October Gallery is an art gallery in central London, England, established in 1979. It is notable for promoting the work of artists of the "Transvangarde" or trans-cultural avant-garde movement. The gallery also hosts talks, performances and seminars.

Among notable contemporary international artists whose work has been shown at October Gallery are Aubrey Williams, El Anatsui, James Barnor, Sokari Douglas Camp, Eddy Kamuanga Ilunga, Naomi Gakunga, Ablade Glover, Owusu-Ankomah, Romuald Hazoumè, and Rachid Koraïchi.

==History==
Established in 1979, October Gallery has promoted the art and artists of the "Transvangarde" – "a concept based on the idea that the true cutting edge is the coming together of the cross-cultural avant-garde"— giving a platform to international artists and experimental literature, including artwork by such significant literary figures as William Burroughs, J. G. Ballard and Lawrence Durrell.

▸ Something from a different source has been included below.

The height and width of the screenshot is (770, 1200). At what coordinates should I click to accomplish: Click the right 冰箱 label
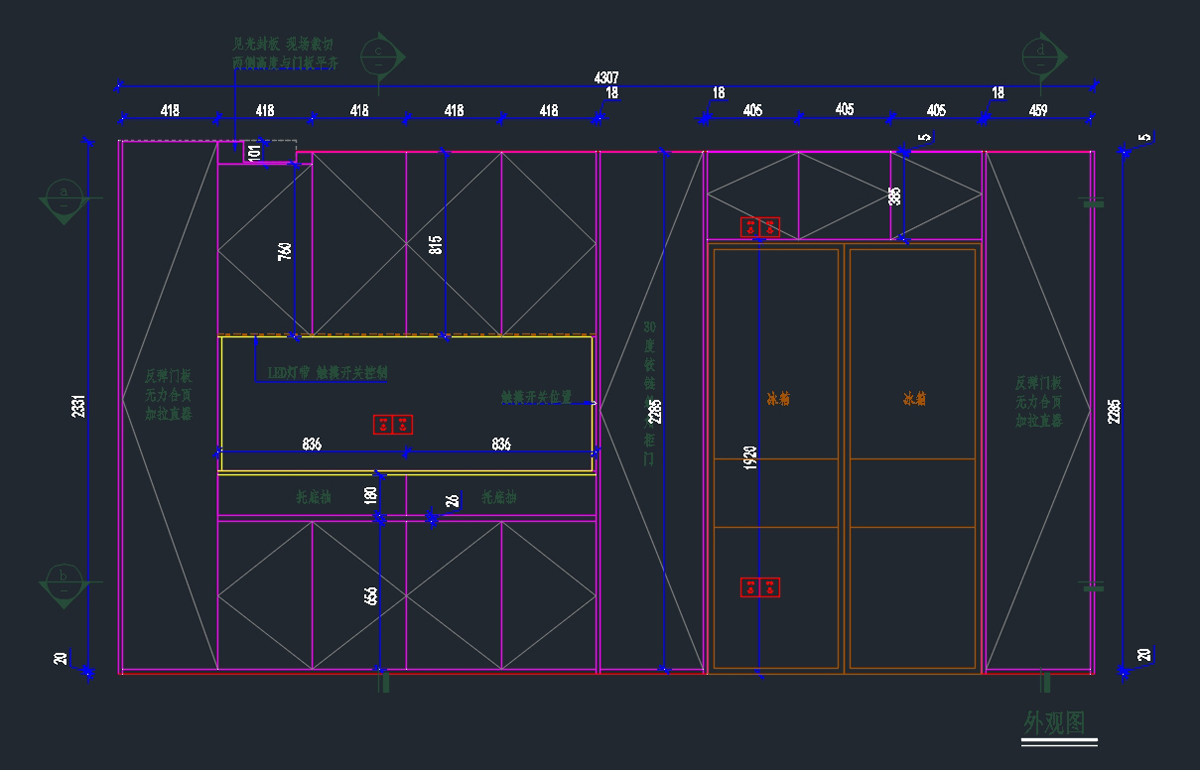(914, 398)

The gallery has exhibited the work of artists from more than 65 different countries, and from regions including Africa, Asia, Australia, the Americas, Europe, the Middle East, India and Oceania.

October Gallery shows have featured work by such notable international artists as Aubrey Williams, El Anatsui, James Barnor, Sokari Douglas Camp, Eddy Kamuanga Ilunga, Naomi Gakunga, Ablade Glover, Owusu-Ankomah, Romuald Hazoumè, and Rachid Koraïchi.

The co-founder and director of October Gallery is Chili Hawes and the artistic director is Elisabeth Lalouschek.

The gallery marked its 40th anniversary with the publication in 2020 of the book Dream No Small Dream: The Story of October Gallery, which included essays by Chili Hawes, Elisabeth Lalouschek, Niru Ratnam, Dr Chris Spring, Dr Gus Casely-Hayford, Dr Mark Nelson, John Allen, Ian MacFadyen, Professor Paul Goodwin, with photography and design by Jonathan Greet.